La curiosidad por el presente
El director del Instituto Cervantes de Nueva York recuerda desde la lejanía a un Ayala que conserva en la memoria la historia de un siglo. Un hombre de pelo blanco, de sonrisa fácil, cálida.
Por ANTONIO MUÑOZ MOLINA
En el recuerdo veo a Ayala de lejos, subiendo solo, muy derecho, despacio, la cuesta de la calle de Felipe IV, camino de la Academia, con algo de otro tiempo en su apostura, quizá la boina o el corte del abrigo. Igual de erguido permanece mientras toma una copa y conversa, y esa derechura se ve que la ha tenido desde siempre; se le advierte en su gesto de perfil, en el que uno reconoce sin dificultad al hombre más joven de las fotografías, el hombre de cara más carnosa, mirada oscura, levantina, y bigote muy negro, que parece un borrador de este al que conocemos, el Ayala de pelo blanco, de piel mucho más clara y mejillas enjutas. "Yo es que hace ya muchos años que soy muy viejo", dice de vez en cuando, con un sarcasmo que es muy suyo, y que parece subrayado por un resto de acento de Granada que tiene una mezcla de acento porteño. En su habla se superponen los acentos como en su memoria las experiencias, los países, los viajes, los muchos pasos por la tierra a los que él mismo alude en el título de un libro, citando un verso feliz de Don Juan Tenorio.
Y sin embargo, no es un hombre abrumado por la memoria, ni irradia esa pesadez que advierte uno a veces en personas que exhiben delante de cualquiera sus acumulaciones de recuerdos, sus tesoros de experiencias y fatigosas anécdotas, memoriones oficiales que empiezan provocando reverencia y a los pocos minutos lo que despiertan es fastidio. En Ayala, en su manera de ser, de hablar, de estar en el mundo, en el tiempo presente, hay algo escueto, incluso seco, como en su perfil que parece de un dibujo de periódico de los años treinta, una caricatura cubista de Bagaría. Su forma de expresión preferida no es el recuerdo demorado y autocomplaciente, sino la observación rápida, con frecuencia ácida; la sorna inspirada por un conocimiento larguísimo de las flaquezas y las tonterías de los seres humanos, especialmente de la hinchazón gaseosa, de la pompa flatulenta que aqueja tantas veces a los personajillos públicos.
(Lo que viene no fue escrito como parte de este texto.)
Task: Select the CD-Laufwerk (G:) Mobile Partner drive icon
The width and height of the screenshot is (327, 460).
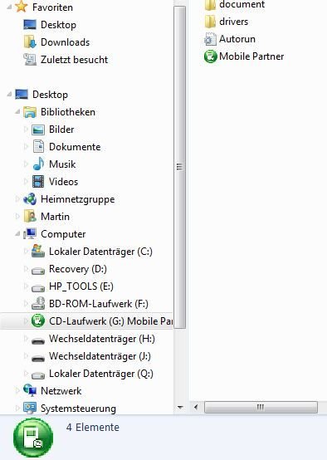Action: pyautogui.click(x=38, y=321)
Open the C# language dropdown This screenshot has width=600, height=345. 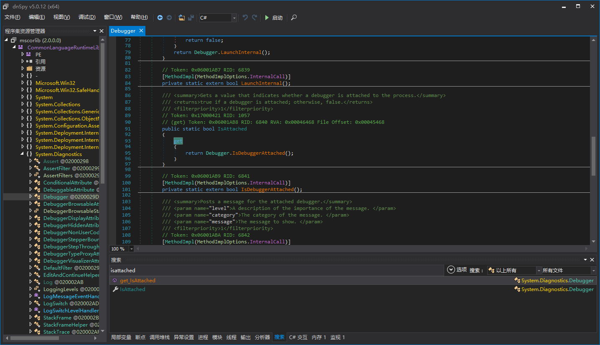coord(234,18)

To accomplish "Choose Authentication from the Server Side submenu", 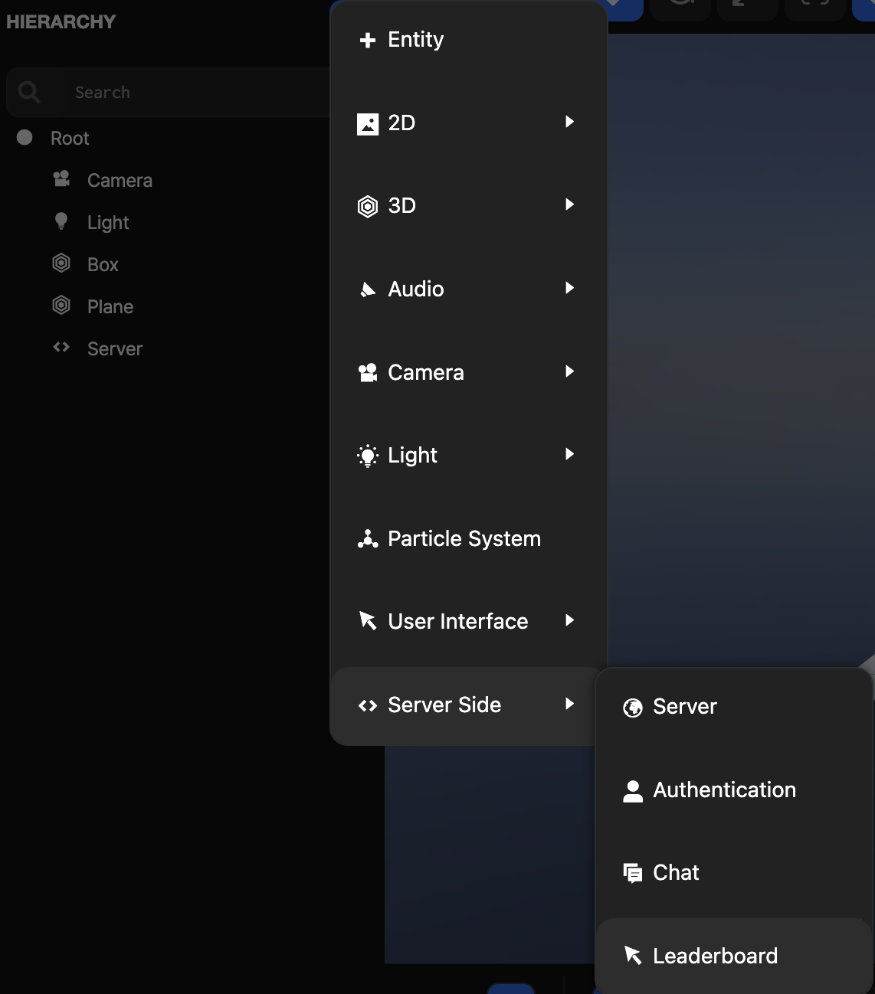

Tal vez porque llevo sin verlo más tiempo del que suele ser habitual tiendo ahora a recordarlo en una cierta lejanía, como se ve a algunas personas queridas en los sueños. Lo veo solo, de espaldas, en una noche de invierno, después de la despedida rápida en la puerta de la Academia, un poco encorvado, las manos en los bolsillos del abrigo, la boina bien calada, bajando hacia el paseo del Prado, camino de su casa en la calle del Marqués de Cubas. Lo veo rodeado por la noche fría y deshabitada de Madrid y por el espacio vacante del mundo que conoció y que ya no existe, del que casi nadie más que él sobrevive: la ciudad con tranvías y con banderas republicanas en los edificios oficiales, los amigos, los cafés, las redacciones de los periódicos, los carteles electorales del Frente Popular, la palpitación moderna y el desgarro de aquel país que ardió para siempre en las hogueras de la guerra.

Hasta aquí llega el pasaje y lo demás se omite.